In the run-up to Bush winning the Presidency in 2000, he hired Simmons to help write and edit his energy plan. Simmons had previously warned Bill Clinton’s administration of impending oil shortages. He advised Melanie Kenderdine, who became director of US oil policy, and former energy secretary Bill Richardson, to concentrate on finding out how much oil OPEC had rather than on begging for more.

“Melanie came back and said ‘Oh Matt. There’s no oil out there … But if you talk to the super-majors there’s no crisis at all,” Simmons says.

He takes a pride in being a contrarian, making strategic moves against conventional wisdom in his career that later proved to be prescient.

Son of a wealthy commercial banker, he was a research associate at Harvard Business School when he did his first oil-related deal in 1969, raising $340,000 for a diving company fighting off a takeover.

“The guy who ran it pioneered the use of mixed gases to take men below 200ft. If that hadn’t worked we’d never have had the North Sea,” he says.

Five years later, investors in the company made 60 times their money – a blistering start to Simmons’s career. He set up an office in Boston doing deals in a number of sectors. “But I’d fallen passionately in love with companies selling services to the oil industry,” he says.

When the Yom Kippur war broke out in 1973, sending oil prices soaring, Simmons saw his future: “I foresaw a boom in oil services of which we’d not seen seen the like since the railroad days.”

He moved to Houston and secured funding from Edward Bates & Sons, a bank controlled by Ivory & Sime, and founded by Jimmy Gammell, father of Cairn Energy founder Bill, just one of his long-standing links with Scotland in the early days of the oil boom.

“The industry was full of gruff old boys and we were the young Harvard MBAs. Man alive, it was fun,” he says

Bates was declared insolvent during the secondary bank crisis and Simmons had to buy back its shares from the Bank of England. There followed seven strong years, interrupted by another oil shock in 1981. “I thought there would be an oil crisis like you wouldn’t believe and I’d best get into restructuring,” he says.

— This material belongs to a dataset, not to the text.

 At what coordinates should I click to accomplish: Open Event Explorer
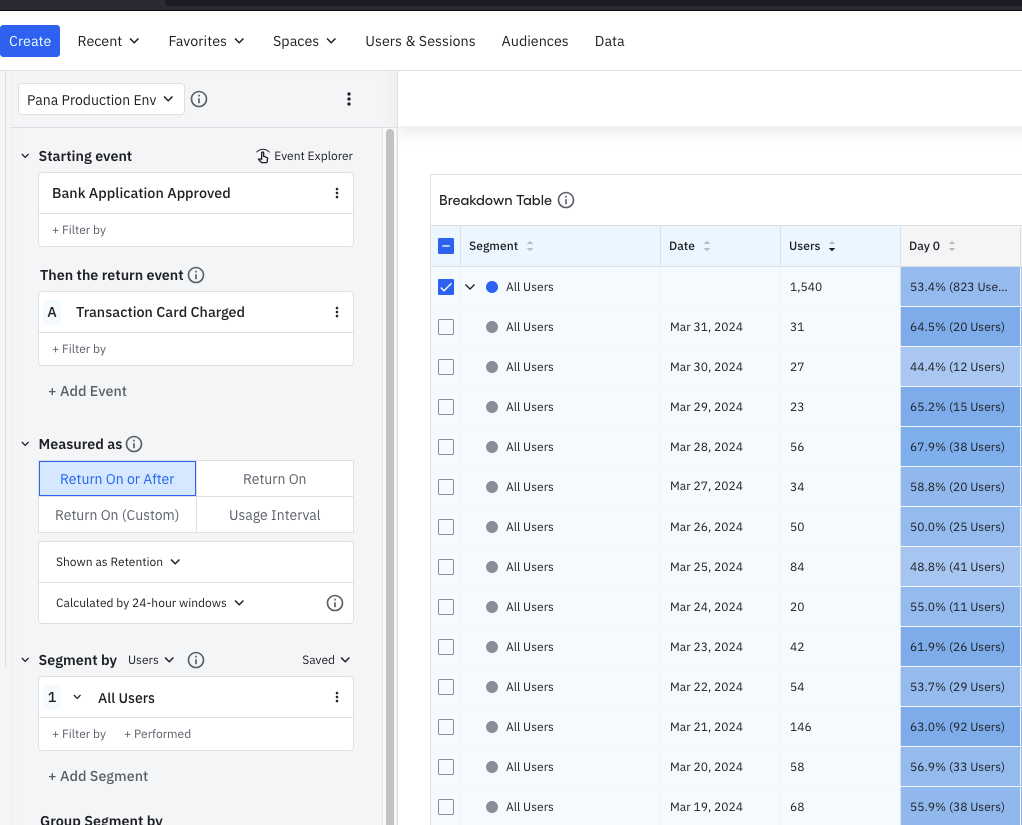[x=305, y=156]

Simmons steered countless companies through painful financial restructuring at a time when other banks declined to get involved. “It was the best of years and the worst of years,” he recalls.

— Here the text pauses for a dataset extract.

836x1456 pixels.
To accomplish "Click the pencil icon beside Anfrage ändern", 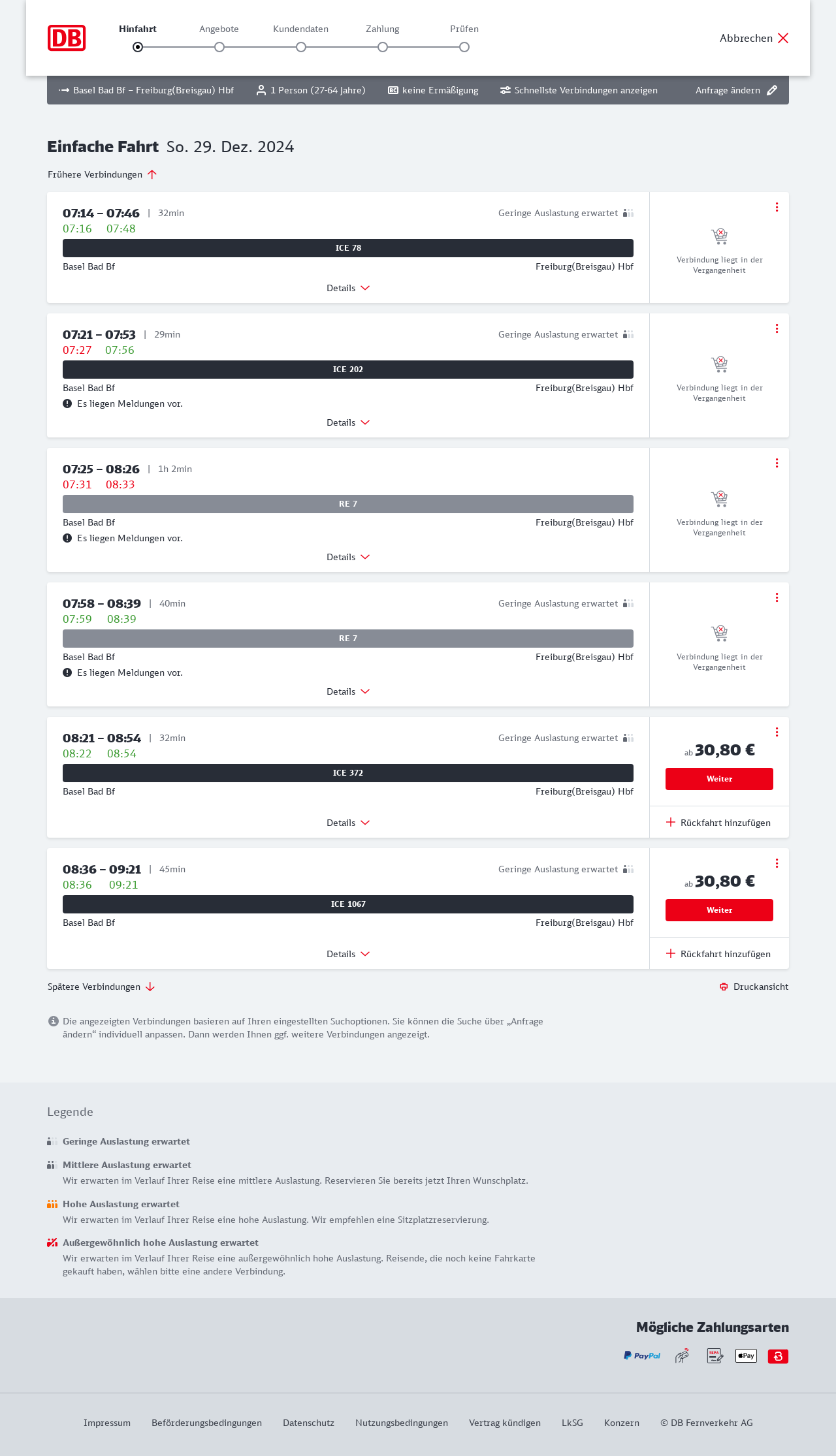I will click(x=772, y=90).
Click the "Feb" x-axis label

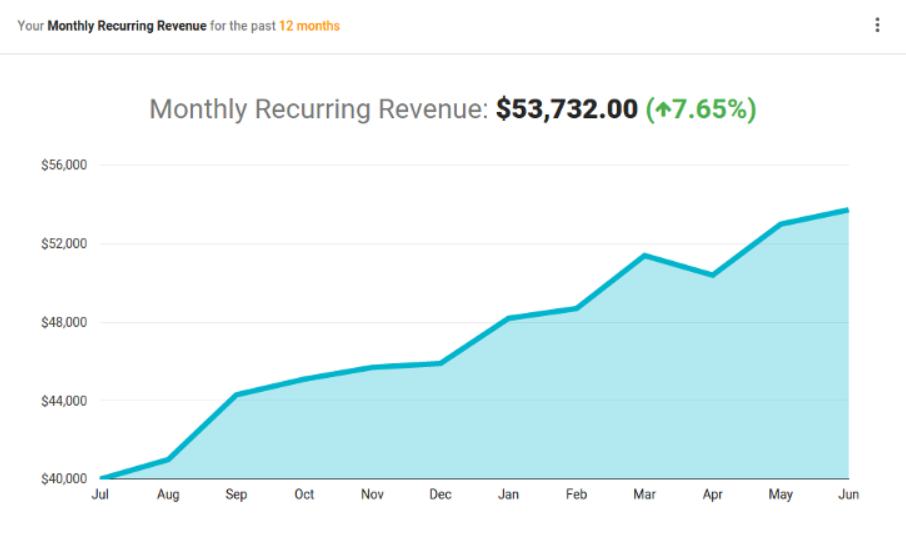coord(576,494)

His principles remain the same as in 1974 – specialise in energy products and services; offer the highest quality advice; pride yourself on being small; and have fun.

“When we emerged at the end of the 1980s I thought – our sector got nuked and we didn’t just survive, we are actually now an important firm,” Simmons says.

In 1993, Simmons moved into the securities business, which now accounts for 40% of revenue, and expansion continued in 1998 when Simmons hired Colin Welsh to head up a new office in Aberdeen.

A restless mind with unflagging energy, Simmons spends increasing time at his home in Maine where, besides indulging his passion for painting, he buries himself in energy research. If his latest book is anything to go by, he may have a few more shocks in store for the future.